Note: I love this article, and it's at multiple places because of it. Nice motivator for anyone who panics their forum is dead in a week or expects Gaia Online activity in the first month.
All too often are the cries of impatience, the admins who just want a successful forum. They want it NOW. Some of these take two days to set up a forum then panic when 100 people aren't registered or a million posts haven't been made, thinking that their forum is completely rubbish and has died already because the massive, hopefully waited for burst of activity and traffic hasn't barged through the door and started posting. This article serves as one thing, a quick reality check to these people. It says not to worry about how slow you think your forum is growing, why your competitors might not secretly be doing so well and why hard work is the only thing that pays off.
Rome Wasn't Built in a Day
In other words, it's not expected that your forum will become big the moment it opens, or even in the first month. You cannot just build an online empire in one afternoon and expect to be raking in millions in a week. The internet, and especially forums do not work like that. If your forum is a week old, and you complain about 5 members, no problem, it's expected.
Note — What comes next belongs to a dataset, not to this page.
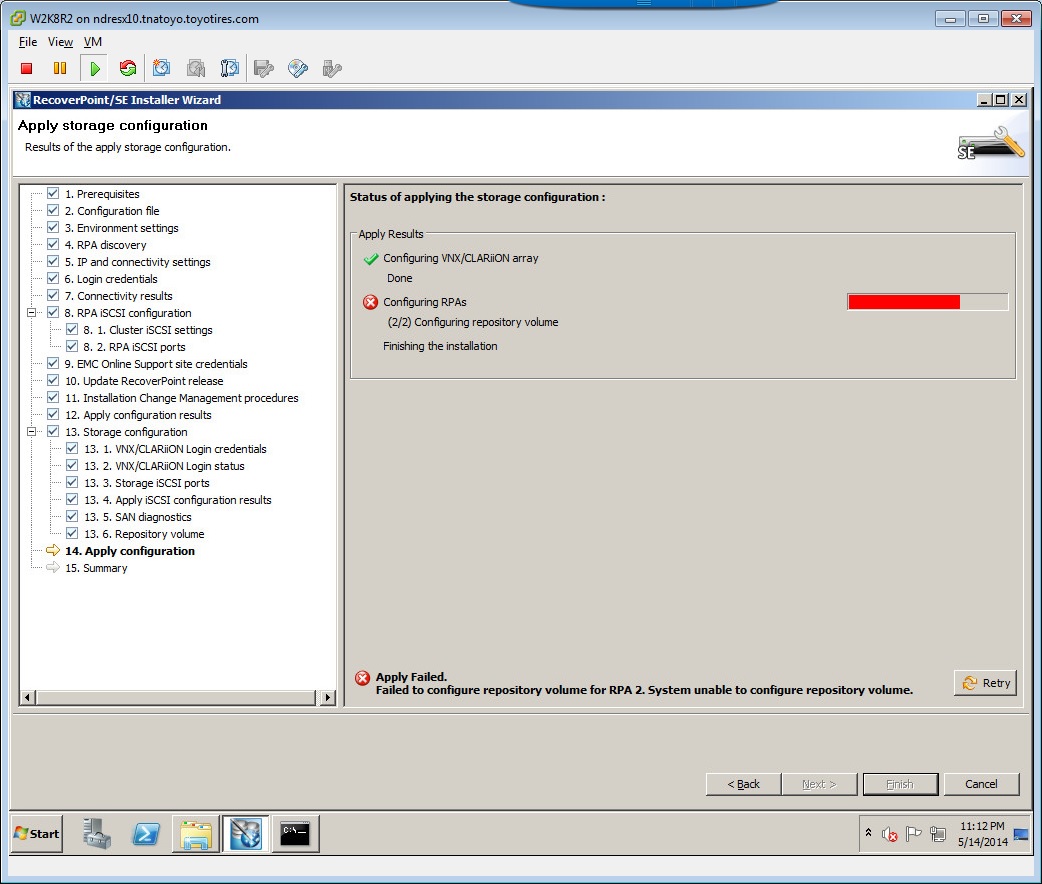Take a snapshot of the virtual machine
This screenshot has height=884, width=1042.
click(162, 68)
If your forum is a week old and you complain you've only got 30 members, again, it's expected. Success is not instant. Forums are not for get rich/successful quick, they are communities. I see too many admins thinking of failure with such pessimism just days after launch, panicking they've failed, panicking the forum won't succeed and more honestly, expecting to be a big board in a few days. That does NOT happen. So chill out, post on your forum, market it and work on SEO and the members WILL come. In time.
Forums Are All Different
Again, nothing is as ridiculous as explicity using another forum as a yardstick to measure your success. Different forums gain different audiences, grow quicker, have different content and communities. Your forum will not become the same as the other forums in the niche when it reaches the same size, nor will it draw the same audiences, or the same community spirit.
Growth is not a Straight Line on a Graph
Growth of a forum depends on a variety of factors. You cannot predict these factors greatly well. For example, when your forum is small, you might get less members joining and less posts made because it feels quiet to the member base. The forum might get really popular and end up all over social networking sites, bookmarking sites and the media and the growth might go up massively, and when a forum is established, you can theoretically actually draw members by the activity that already exists. Activity will go up and down for the most minor or the silliest reasons, don't worry about it too much unless it's something that can be fixed and that's affecting your forum in a really, really negative way.
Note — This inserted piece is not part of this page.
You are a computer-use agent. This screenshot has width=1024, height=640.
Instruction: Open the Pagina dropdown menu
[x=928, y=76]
Rival Site Activity is Deceptive
Now, this is a rather unusual point at first, but you need to remember that the typical forum stats are not a cast iron representation of if one board is more active than another. Take various older forums. Some of them are nearly completely dead, with less than 200-100 posts a day. But they LOOK active, because of their AGE. A forum which has been around 10 years with 200 posts a day will have 730 000 posts, while a forum with 400 posts a day that's been around a year will have 146 000 posts. The more active forum in this case is actually the younger forum, and this indeeds makes the stats deceptive, especially as an old enough forum will become a big board eventually via pure longetivity alone. I know many forums which have this longetivity trick making the activity look high, and they're all the same. They look active, but when you do the maths and look at the forum posts, you find weeks between posts and long gaps with near no activity.
Similarly, a forum with a massive amount of posts could also HAVE ORIGINALLY have been massively active, but then died as the hype for the subject died down (common with sites based on films and games that are the next big thing) or something went horribly wrong.
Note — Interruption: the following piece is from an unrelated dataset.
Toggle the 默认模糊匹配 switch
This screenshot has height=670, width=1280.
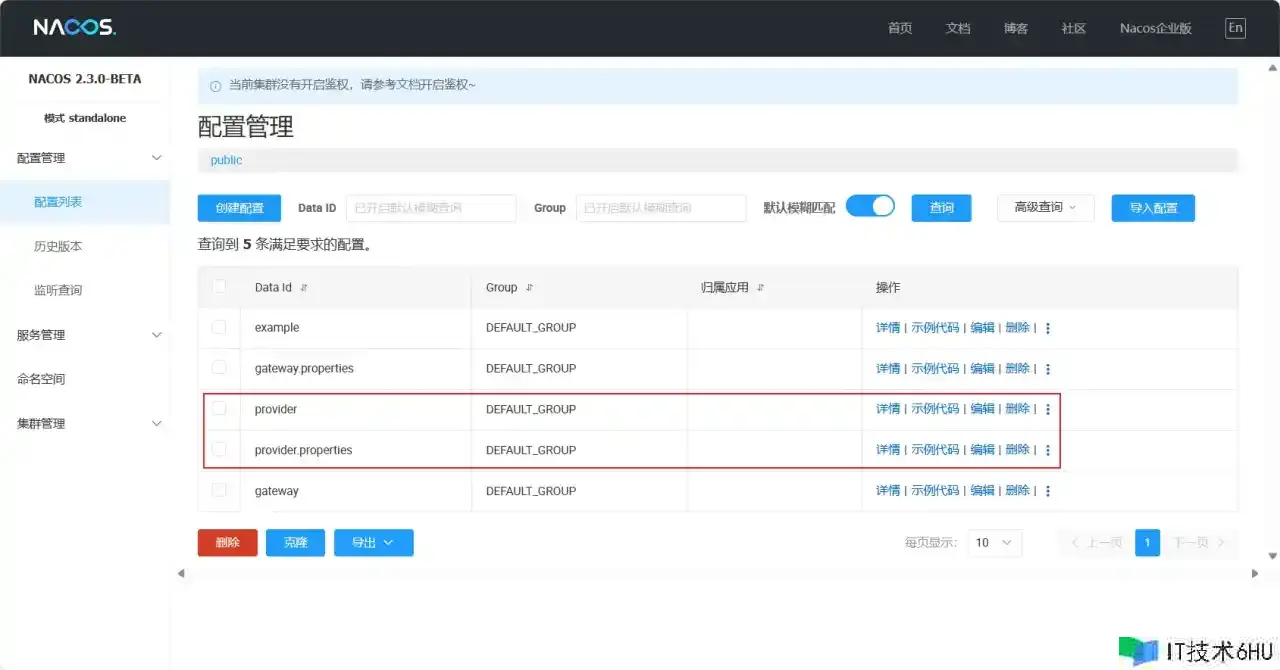870,206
Certain Kinds of Sites Have Different Types of activity
This is another key point to remember. Take resource sites for example. The majority of them, post count wise are nearly completely dead, but have a staggeringly high member rate. This is to be expected, since the draw is the resources, which could be graphics, games or videos. People will sign up just to download things and not to join in the community.
The above also happens with sites where the forum is integrated with a website, and the logins are the same. This of course is most common with wikis, blogs, galleries or various CMS type systems, or membership type things, where any member that joins for the site becomes a forum member automatically. This causes a low post to member ratio.
On the flip side of the scale are heavily community based and loyal discussion communities, where the member count might be far lower than the post count, since everyone involved is often posting like crazy because of the active community spirit. Indeed, I've seen 200 member sites with around 200 000+ posts, and some have anything as low as 20 members for like 500 000 posts. This is the other end of the scale.
In all honesty, the second one need not be improved most of the time, although a bit more marketing and promotion will help boost the member count. But for the latter, there's the side that you can boost it a bit by requiring post count for accessing things, and the other side that it's all part of the forum topic having this kind of flaky activity.
All in all though, chill out. Don't panic about your forum not being an instant success, don't expect an instant success and enjoy your forum. All communities are different, all forums have different aspects, and competition and stats can be misleading.